╭──
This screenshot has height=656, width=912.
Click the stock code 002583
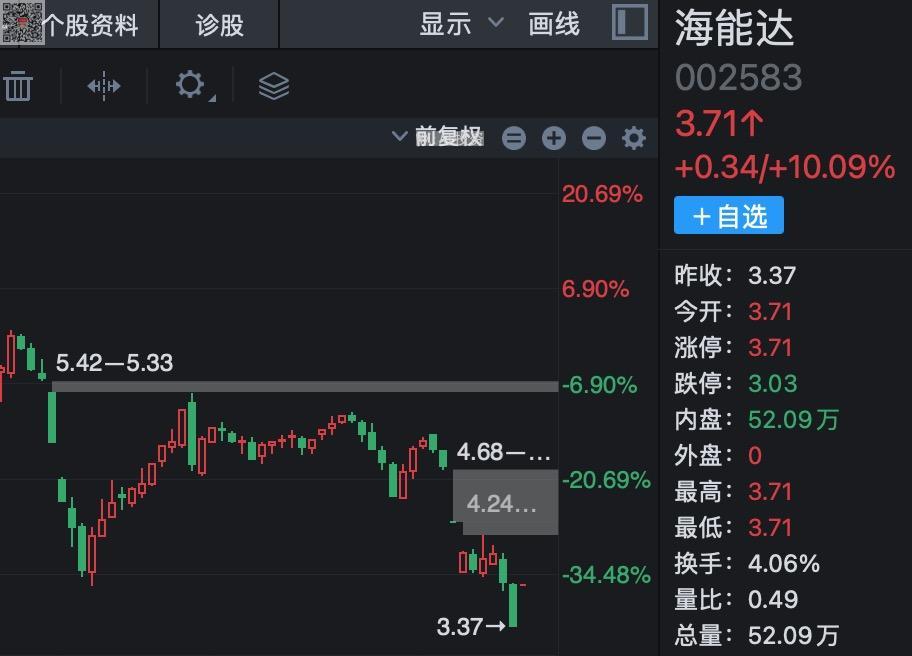click(738, 77)
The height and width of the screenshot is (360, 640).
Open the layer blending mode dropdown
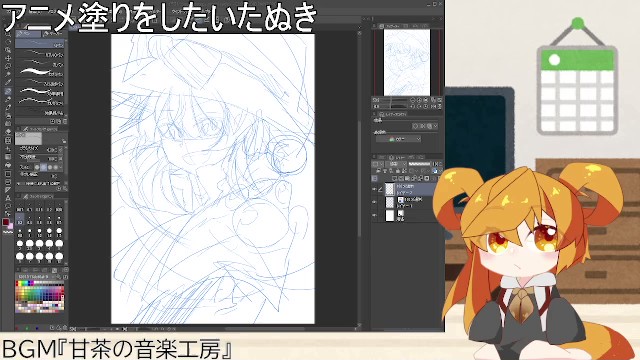(396, 164)
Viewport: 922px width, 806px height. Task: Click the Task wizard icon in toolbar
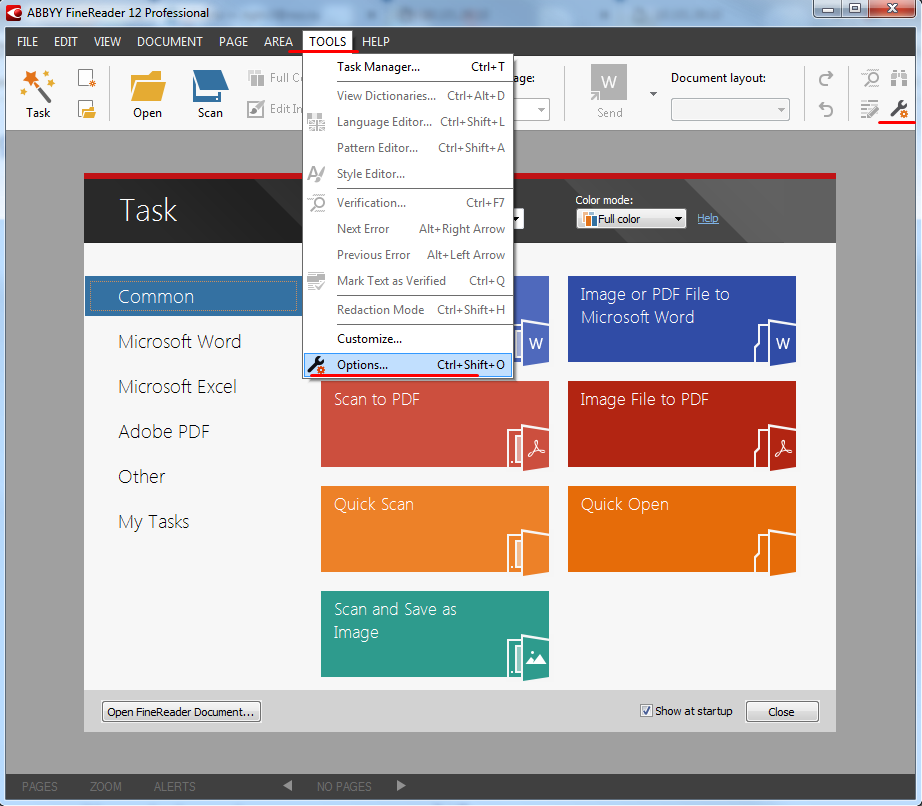38,86
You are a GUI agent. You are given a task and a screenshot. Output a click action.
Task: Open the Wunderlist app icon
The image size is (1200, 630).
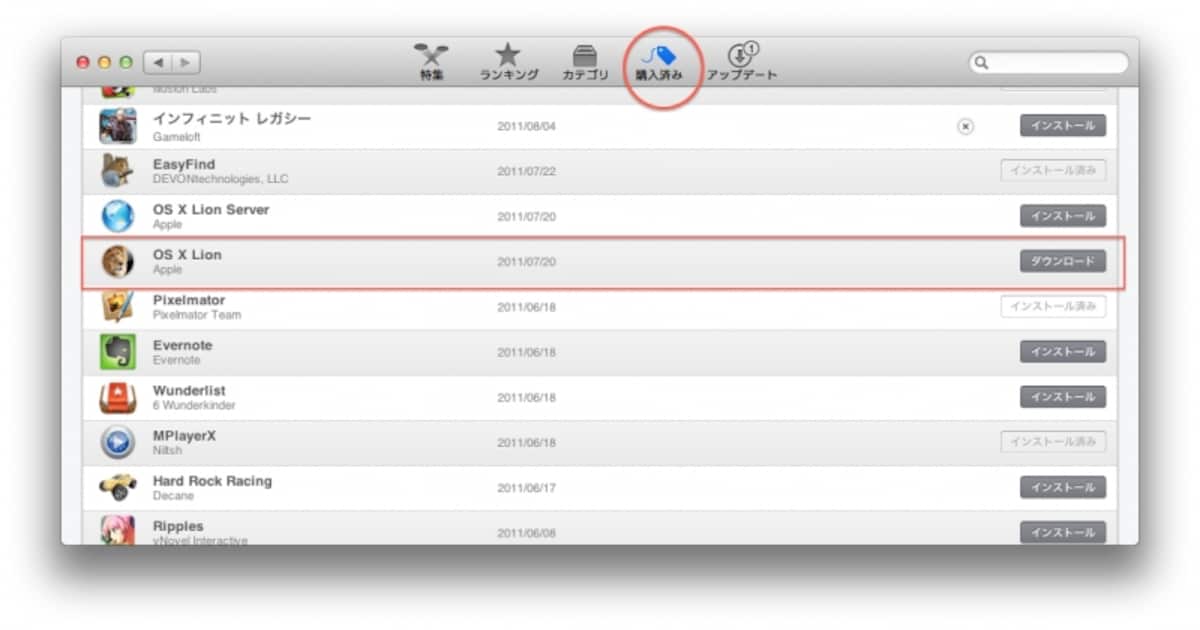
╰──
§ Activity
The records above should be copied word for word, with the pictures left out.

§ Finished exercise
This screenshot has height=656, width=912.
Click the stock code 002583
click(738, 77)
The height and width of the screenshot is (360, 640).
Open the layer blending mode dropdown
(396, 164)
Viewport: 922px width, 806px height. Task: Click the Task wizard icon in toolbar
38,86
You are a GUI agent. You are given a task and a screenshot. Output a click action.
Task: Open the Wunderlist app icon
The image size is (1200, 630).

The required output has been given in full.